Vi en Criterion el filme «Lola» (1960), primer largometraje de Jacques Demy. La cinta original fue destruida en un incendio, por lo que tuvo que ser restaurada en el año 2000 a punto de partida de negativos que escena a escena, fueron trabajados por un equipo de producción supervisado por Agnes Varda con el apoyo del director de fotografía Raoul Coutard. El proceso se concluyó en el 2012 con una restauración digital completa de la imagen y el sonido.
La cinta, repleta de inocencia y humanidad, es un fiel reflejo de la época de la post guerra, donde las relaciones humanas rebozaban de una sinceridad que no ha resistido el paso del tiempo ni el advenimiento de la corrección política: Una niña de 14 años fumando en la mesa de la cena, una cabaretera enamorada del desaparecido padre de su pequeño hijo (la ingenua y vulnerable Anouk Aimeé), un joven entrampado por la rutina localista de su entorno que es rechazado por el “amor de su vida”, un perdedor que regresa a casa tras triunfar en la vida para recuperar el amor de su familia…
Lemy atisba con ojo de voyeur un fresco de la vida común de hace más de medio siglo. Lola es el compendio de pequeñas historias humanas que se suscitan en torno a un mundo inmenso y sin fronteras, como aquel que atisbaban la pastora y el deshollinador desde los tejados de la ciudad inmensa.
En «La Baie» (1963), por cierto, Lemy hace la misma cosa. Pero en vez de Anouk, la gélida y, sin embargo, apasionada Jeanne Moreau. Para el realizador galo, el amor por el juego es el amor por la vida y no por las consecuencias de la derrota o del triunfo. Aún en circunstancias tan extremas, el amor para Demy termina por imponerse. Una visión menos brutal y pragmática que en el clásico «Les parapluies de Cherbourg» (1964), que terminaría siendo el batacazo conceptual de Lemy (lo cual en buena medida se debe también a la música de Michel Legrand). Los Paraguas… es una pieza absolutamente melódica, con diálogos cantados a la usanza del más puro y vetusto y ortodoxo teatro musical, donde la inocencia y la dulzura de Deneuve, esa especie de Sissy Spacek parisina e imberbe, nos regala nostalgia y muchísimo dolor. El Roland Cassard de «Lola» se repite aquí, por cierto, creando un universo particular y cíclico donde la heterotopía de Lemy es un poco la de todos nosotros.
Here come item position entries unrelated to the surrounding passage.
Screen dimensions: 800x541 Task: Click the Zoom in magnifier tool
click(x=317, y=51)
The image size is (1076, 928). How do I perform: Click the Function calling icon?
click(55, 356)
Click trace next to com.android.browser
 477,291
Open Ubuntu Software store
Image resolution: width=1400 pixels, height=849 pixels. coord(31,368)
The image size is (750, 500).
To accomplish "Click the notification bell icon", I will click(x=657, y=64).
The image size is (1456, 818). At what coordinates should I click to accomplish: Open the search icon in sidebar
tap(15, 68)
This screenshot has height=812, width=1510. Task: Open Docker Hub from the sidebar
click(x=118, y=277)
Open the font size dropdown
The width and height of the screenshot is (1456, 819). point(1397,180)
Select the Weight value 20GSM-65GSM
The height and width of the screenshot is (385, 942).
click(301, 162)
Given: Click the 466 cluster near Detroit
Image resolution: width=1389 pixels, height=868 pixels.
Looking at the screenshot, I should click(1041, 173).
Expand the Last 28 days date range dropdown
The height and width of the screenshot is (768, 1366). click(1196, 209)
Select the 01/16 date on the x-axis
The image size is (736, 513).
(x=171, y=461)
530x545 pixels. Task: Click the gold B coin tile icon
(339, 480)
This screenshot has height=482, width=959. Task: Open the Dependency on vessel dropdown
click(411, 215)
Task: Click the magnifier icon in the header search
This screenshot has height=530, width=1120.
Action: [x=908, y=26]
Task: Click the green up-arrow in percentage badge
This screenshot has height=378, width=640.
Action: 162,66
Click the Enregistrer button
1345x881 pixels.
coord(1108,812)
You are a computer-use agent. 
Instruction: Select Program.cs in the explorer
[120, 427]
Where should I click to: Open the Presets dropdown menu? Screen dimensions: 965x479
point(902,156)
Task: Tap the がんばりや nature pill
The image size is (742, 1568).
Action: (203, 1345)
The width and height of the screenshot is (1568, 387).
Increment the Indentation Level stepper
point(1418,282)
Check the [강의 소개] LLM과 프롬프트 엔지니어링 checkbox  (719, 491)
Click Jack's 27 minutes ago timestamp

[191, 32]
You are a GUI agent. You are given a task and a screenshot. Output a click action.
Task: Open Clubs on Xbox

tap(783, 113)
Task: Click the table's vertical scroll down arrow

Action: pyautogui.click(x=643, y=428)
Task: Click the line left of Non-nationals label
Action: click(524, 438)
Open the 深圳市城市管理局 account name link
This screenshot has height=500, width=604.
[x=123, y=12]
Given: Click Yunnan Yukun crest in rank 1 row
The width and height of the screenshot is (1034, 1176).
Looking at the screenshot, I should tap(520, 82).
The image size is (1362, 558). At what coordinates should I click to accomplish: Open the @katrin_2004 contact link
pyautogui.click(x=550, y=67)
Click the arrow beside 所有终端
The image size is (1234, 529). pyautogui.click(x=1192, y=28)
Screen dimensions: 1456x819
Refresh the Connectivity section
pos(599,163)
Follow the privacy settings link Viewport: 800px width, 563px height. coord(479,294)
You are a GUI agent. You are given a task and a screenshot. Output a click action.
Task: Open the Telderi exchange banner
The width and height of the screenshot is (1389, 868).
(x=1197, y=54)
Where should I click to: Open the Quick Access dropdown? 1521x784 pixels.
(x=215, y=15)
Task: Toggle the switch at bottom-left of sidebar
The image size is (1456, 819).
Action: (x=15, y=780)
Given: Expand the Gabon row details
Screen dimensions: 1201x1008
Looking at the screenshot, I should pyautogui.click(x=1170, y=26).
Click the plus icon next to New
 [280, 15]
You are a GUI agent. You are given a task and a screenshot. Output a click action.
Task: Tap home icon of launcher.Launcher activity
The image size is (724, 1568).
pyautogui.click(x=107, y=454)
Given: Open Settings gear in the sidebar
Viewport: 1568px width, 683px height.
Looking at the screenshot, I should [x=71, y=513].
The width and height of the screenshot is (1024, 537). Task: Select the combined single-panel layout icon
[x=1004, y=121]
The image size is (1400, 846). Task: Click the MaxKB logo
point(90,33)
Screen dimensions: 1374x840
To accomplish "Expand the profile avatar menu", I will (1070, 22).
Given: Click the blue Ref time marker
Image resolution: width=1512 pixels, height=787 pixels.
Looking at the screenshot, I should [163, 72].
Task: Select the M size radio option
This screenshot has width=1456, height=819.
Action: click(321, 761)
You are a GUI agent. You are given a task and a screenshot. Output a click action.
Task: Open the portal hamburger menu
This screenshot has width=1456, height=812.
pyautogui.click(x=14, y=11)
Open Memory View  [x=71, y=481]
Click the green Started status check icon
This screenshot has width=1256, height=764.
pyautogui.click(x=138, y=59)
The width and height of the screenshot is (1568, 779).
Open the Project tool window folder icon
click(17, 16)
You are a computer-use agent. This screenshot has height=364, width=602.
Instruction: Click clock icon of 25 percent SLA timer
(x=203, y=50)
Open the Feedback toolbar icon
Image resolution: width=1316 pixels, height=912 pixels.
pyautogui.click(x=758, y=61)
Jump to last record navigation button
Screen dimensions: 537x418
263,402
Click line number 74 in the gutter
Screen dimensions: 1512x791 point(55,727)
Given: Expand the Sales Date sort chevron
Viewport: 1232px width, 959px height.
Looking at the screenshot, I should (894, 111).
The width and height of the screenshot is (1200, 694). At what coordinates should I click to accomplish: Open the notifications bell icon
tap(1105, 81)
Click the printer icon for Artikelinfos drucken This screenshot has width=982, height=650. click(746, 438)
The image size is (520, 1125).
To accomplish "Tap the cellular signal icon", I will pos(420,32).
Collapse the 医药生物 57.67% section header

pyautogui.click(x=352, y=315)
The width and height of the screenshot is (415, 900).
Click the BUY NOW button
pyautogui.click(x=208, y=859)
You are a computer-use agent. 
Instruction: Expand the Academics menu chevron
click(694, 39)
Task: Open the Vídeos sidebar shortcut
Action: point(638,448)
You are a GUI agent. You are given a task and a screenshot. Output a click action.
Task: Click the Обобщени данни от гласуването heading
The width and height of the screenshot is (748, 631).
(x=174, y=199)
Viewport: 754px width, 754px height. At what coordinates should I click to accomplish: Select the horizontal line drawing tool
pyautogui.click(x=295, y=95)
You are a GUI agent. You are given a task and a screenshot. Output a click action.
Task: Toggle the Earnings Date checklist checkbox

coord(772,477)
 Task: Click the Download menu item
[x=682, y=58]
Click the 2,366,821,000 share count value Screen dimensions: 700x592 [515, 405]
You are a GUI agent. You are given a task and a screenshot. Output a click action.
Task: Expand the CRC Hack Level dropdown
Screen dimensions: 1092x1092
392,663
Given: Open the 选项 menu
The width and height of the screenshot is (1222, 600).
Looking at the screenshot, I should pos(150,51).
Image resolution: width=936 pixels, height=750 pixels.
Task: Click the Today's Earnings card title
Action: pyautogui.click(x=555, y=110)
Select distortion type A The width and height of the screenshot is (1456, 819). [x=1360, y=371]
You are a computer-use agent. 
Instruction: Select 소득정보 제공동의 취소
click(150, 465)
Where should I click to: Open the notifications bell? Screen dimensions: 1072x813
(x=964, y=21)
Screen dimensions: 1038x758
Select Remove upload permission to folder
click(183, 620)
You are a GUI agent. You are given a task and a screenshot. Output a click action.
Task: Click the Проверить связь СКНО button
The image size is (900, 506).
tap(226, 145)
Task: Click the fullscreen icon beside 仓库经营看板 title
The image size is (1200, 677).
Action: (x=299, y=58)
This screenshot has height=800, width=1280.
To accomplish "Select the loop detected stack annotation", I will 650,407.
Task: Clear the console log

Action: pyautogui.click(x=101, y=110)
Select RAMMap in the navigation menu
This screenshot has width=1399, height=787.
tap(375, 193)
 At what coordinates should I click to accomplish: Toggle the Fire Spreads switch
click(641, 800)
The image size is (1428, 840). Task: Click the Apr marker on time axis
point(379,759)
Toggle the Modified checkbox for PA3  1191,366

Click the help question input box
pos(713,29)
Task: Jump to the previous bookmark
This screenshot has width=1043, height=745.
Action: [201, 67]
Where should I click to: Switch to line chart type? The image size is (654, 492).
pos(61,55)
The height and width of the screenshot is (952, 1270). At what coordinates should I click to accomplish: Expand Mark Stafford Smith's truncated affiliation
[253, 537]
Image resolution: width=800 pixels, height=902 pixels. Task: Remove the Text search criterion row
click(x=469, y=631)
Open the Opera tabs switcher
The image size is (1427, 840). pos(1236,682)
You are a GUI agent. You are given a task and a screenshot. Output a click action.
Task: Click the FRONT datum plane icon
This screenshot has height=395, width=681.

El mejor Lemy fue probablemente el inicial, el de estos tres ejercicios de exquisito escrutinio del alma, el de estos tres ejemplos de abogacía sobre el desencuentro y el amor (o desamor). La pasión de Lemy por el cine clásico norteamericano, tal y como acontecía con contemporáneos como Melville y Godard, es más que notoria. No hay que olvidar que toda la génesis de la nueva ola francesa, con la cual Lemy tiene muchas coincidencias temporales y estéticas, fue jaloneada por el sentimiento de admiración hacia el cine hollywoodense.